Saturday, 10 July 2010

No Tears Today

I'm actually doing ok today, believe it or not. I'm not happy, but I'm not crying (haven't cried once today) and I feel like maybe one day, things will be ok.

Why did Jake break my heart? I'm not really sure. He said that he loved me, but it's not in the way he used to and he can't go on anymore. He's got so much on his plate right now and he can't handle a relationship, especially one where his feelings have changed. There is nothing I did, nothing went wrong in the relationship. He just changed, and there's nothing I could do about it. I asked him if I should wait around for something that may or may not happen, and he told me that it would be selfish of him to ask me to wait when he doesn't know how he feels. I took that to mean "move on, it's over forever," but there is still a part of me that hopes we can fix this.

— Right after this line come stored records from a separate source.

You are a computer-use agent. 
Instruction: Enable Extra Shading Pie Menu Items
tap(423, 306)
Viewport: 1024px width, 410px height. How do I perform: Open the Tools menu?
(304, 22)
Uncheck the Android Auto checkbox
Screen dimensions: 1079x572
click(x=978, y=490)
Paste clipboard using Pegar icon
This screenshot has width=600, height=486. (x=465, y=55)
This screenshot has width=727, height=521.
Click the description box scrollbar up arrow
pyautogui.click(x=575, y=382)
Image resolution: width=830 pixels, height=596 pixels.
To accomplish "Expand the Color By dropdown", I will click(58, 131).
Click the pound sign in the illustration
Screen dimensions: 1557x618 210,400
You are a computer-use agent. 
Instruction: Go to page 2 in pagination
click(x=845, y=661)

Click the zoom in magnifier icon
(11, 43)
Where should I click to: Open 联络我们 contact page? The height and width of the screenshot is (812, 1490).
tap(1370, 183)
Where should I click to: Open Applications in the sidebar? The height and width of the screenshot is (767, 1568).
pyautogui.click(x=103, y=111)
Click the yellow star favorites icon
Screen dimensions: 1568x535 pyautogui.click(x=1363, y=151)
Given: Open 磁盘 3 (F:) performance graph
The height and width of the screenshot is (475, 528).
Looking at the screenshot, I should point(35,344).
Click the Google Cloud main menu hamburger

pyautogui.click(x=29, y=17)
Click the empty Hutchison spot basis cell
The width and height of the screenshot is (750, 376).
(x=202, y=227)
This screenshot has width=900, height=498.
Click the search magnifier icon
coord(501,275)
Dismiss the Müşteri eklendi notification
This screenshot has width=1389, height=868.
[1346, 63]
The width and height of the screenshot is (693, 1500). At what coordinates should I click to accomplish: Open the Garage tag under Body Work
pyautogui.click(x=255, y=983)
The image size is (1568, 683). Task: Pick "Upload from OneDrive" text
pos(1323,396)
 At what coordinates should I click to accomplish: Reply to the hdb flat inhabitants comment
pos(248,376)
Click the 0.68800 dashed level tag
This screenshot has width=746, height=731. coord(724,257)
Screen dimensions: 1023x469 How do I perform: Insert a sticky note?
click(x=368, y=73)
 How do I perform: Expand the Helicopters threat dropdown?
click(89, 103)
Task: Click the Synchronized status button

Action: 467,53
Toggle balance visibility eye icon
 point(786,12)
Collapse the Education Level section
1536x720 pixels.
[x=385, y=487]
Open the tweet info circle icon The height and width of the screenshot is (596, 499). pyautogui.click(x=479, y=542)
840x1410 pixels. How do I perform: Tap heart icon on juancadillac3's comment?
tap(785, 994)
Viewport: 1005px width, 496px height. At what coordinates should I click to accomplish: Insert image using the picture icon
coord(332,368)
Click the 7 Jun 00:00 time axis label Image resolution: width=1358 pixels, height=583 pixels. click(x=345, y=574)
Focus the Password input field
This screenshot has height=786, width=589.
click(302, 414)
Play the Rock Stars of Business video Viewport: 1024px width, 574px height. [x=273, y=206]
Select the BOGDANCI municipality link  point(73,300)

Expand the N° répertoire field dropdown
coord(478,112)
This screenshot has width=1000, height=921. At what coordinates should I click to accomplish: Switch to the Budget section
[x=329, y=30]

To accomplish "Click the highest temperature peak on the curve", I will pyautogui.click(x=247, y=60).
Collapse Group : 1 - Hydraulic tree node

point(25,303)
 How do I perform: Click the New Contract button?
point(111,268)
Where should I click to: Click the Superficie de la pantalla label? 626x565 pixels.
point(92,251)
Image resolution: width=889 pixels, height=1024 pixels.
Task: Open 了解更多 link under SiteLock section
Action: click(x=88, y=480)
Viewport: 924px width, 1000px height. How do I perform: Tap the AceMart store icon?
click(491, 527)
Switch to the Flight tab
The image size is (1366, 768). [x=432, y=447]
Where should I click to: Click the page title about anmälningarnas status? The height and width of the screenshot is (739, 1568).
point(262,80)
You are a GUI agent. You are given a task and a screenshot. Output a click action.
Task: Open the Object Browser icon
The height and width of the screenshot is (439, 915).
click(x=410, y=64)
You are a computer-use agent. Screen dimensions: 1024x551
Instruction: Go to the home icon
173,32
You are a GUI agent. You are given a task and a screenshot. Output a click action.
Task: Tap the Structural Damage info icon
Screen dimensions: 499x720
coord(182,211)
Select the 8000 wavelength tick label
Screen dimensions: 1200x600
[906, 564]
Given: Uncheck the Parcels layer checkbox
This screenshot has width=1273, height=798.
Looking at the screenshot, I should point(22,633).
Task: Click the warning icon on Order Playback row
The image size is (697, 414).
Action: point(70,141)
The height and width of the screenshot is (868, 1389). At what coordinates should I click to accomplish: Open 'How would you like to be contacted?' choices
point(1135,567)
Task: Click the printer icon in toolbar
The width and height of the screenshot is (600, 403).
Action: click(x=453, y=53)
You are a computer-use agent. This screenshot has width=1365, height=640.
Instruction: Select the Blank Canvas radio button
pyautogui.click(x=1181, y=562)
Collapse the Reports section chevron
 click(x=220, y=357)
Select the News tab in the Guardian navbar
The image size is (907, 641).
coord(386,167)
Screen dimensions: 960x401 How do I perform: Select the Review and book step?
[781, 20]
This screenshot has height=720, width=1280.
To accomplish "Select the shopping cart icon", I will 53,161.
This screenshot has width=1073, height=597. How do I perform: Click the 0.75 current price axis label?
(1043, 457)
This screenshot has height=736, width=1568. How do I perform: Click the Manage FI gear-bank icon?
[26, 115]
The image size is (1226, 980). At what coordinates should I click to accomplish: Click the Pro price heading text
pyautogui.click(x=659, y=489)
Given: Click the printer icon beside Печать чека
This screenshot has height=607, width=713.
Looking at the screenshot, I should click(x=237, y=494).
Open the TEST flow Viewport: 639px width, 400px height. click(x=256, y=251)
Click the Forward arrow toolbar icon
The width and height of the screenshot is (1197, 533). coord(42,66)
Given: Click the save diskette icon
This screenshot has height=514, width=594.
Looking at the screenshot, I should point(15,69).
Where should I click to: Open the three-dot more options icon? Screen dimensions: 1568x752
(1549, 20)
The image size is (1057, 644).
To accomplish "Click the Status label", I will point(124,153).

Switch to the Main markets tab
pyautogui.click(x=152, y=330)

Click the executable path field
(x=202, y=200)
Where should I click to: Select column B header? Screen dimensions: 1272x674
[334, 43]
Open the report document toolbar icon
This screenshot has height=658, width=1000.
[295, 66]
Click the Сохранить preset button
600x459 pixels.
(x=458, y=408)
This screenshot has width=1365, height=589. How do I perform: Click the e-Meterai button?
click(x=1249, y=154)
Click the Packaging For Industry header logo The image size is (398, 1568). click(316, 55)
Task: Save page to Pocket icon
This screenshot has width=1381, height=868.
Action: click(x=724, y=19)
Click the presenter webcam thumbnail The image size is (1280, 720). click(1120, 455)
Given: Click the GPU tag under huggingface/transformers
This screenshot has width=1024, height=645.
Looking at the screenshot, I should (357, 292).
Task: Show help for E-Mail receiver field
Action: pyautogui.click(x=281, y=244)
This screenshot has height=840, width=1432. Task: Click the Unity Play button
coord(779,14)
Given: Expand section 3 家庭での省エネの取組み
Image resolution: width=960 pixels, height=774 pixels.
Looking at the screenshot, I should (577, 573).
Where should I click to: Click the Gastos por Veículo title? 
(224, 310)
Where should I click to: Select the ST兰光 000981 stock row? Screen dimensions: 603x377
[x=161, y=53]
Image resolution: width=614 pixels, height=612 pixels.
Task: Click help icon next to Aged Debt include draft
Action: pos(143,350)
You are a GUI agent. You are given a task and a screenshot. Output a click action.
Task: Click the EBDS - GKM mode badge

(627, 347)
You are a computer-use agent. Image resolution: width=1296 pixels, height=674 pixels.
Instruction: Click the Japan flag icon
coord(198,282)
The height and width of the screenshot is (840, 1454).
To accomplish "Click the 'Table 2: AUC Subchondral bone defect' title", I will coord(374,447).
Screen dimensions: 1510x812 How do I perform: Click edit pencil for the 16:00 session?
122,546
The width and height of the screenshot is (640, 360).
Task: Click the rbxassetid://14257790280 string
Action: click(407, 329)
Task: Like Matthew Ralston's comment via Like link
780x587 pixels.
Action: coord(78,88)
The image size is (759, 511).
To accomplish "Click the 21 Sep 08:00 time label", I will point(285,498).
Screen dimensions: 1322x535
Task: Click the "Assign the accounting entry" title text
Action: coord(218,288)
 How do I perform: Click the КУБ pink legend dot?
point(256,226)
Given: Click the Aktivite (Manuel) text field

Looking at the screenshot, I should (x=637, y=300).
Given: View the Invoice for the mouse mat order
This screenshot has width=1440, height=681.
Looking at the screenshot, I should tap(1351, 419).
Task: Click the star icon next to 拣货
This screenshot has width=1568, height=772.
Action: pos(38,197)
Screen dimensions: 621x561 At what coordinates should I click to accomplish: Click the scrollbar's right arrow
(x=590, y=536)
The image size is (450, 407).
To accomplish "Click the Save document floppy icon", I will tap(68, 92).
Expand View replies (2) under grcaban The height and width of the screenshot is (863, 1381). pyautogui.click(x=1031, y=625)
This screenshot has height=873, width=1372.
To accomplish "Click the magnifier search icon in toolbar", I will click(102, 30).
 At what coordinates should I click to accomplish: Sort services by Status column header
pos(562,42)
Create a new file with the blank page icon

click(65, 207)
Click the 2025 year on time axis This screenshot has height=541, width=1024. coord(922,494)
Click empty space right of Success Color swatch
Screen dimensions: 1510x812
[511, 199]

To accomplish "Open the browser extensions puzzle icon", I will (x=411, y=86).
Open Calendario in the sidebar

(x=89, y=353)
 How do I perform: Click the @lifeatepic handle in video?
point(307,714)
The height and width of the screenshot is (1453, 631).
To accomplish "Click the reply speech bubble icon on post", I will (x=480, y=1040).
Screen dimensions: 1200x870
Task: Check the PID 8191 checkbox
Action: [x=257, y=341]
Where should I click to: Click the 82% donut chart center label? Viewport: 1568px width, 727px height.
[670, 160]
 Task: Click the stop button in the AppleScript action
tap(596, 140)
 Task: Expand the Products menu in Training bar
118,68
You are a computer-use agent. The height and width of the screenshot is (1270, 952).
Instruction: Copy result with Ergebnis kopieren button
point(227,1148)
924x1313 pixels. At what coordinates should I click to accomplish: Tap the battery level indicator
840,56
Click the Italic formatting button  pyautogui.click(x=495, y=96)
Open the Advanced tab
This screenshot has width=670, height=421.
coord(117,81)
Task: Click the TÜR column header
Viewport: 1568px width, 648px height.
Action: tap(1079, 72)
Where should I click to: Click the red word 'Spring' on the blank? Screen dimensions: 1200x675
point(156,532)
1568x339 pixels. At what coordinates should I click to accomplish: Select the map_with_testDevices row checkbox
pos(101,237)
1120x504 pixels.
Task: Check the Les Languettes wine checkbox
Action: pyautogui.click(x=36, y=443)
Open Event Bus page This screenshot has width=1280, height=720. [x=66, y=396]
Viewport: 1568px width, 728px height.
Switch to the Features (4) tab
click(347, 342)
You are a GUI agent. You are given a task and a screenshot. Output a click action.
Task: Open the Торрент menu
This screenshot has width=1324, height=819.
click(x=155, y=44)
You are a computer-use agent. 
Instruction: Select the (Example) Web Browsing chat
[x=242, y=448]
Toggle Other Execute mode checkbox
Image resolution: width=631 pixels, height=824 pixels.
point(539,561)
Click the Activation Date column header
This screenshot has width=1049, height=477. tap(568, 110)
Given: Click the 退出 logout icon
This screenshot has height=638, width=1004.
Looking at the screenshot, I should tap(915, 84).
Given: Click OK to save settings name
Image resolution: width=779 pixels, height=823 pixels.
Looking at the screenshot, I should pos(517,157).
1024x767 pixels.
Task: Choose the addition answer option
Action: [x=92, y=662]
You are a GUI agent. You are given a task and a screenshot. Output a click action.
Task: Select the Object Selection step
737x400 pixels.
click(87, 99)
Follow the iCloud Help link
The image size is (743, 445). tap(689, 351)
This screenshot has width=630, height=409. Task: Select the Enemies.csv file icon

It hurts to know that he will never sleep beside me again, that I will never kiss his lips again. The movies we planned on seeing together I will now have to see with someone else, and the restaurants we wanted to try will have to be tried with someone else, or alone.

Tomorrow I'm taking his stuff back, plus a few things he gave me that I don't want because they hold to much meaning. I wrote him a letter that thanks him for all the good times we shared over the past ten-and-a-bit months, but I'm not sure if I'll give it to him, because I don't want to seem like I'm begging for him to take me back (which I'm not), but I don't want him to forget me.

I will never forget him, because he was my first almost everything.

2 comments:

Anonymous said...

In general he seemed like a decent enough guy who treated you reasonably well. I think the relationship was probably a good thing, and I suggest you seek something similiar out again in the future rather than what I've seen some women do who after their first serious relationship go a little crazy and in effect devalue their future relationships in an effort not to hurt again.